Dried Fruit and Minced Meat Pudding is a dish with a rich tradition that uniquely combines sweet and savory flavors. Its origin dates back to ancient European customs, especially in the United Kingdom, where it is known as Christmas pudding. This recipe was adapted in various Latin American countries, incorporating local ingredients and variations, and in some places it is called "meat and fruit pudding" or simply "Christmas pudding".
In each Latin American country, the name and ingredients may vary: for example, in Mexico, there are similar preparations that integrate dried fruits and meat in traditional desserts, while in countries like Argentina or Chile, the pudding acquires a special touch with the addition of spices and liquors such as dark rum. This dish is usually a star during festive seasons, offering a perfect balance of textures and flavors.
How to Prepare Dried Fruit and Minced Meat Pudding
This recipe is a delicious mix of ingredients that promises a unique culinary experience, ideal for sharing on special occasions.
Ingredients: minced meat, brown sugar, butter, orange juice, orange zest, dark rum, wheat flour, baking powder, baking soda, cinnamon, eggs, nuts.
Steps:
In a 4-cup measuring bowl or glass bowl, combine the minced meat, brown sugar, butter, orange juice, zest, and rum.
Heat in the microwave on high for 3 minutes or until the butter is melted and the mixture is hot, stirring once.
In another bowl, sift together the flour, baking powder, baking soda, and cinnamon.
Pour the minced meat mixture over the dry ingredients along with the beaten eggs and nuts.
Stir until the batter is well combined.
Lightly grease a 2-quart ring mold or a soufflé dish and line the bottom with parchment paper, grease the paper.
If using a soufflé dish, place an inverted greased glass in the center of the dish.
Pour the batter evenly into the prepared mold.
Place an inverted dinner plate on the bottom of the microwave and put the mold on the plate.
Heat in the microwave on medium power for 10 minutes.
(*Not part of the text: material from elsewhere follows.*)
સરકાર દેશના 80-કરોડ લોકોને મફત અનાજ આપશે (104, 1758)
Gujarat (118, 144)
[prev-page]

Turn the mold and heat on high power for 2 to 4 more minutes or until the top is no longer wet.
Let it rest on the counter for 15 minutes.
Run a knife around the edge of the mold.
Flip onto a serving plate and let it cool completely.
To serve, reheat the uncovered pudding on medium power for 4 to 6 minutes or until hot.
Serve with rum eggnog sauce to enhance its flavor.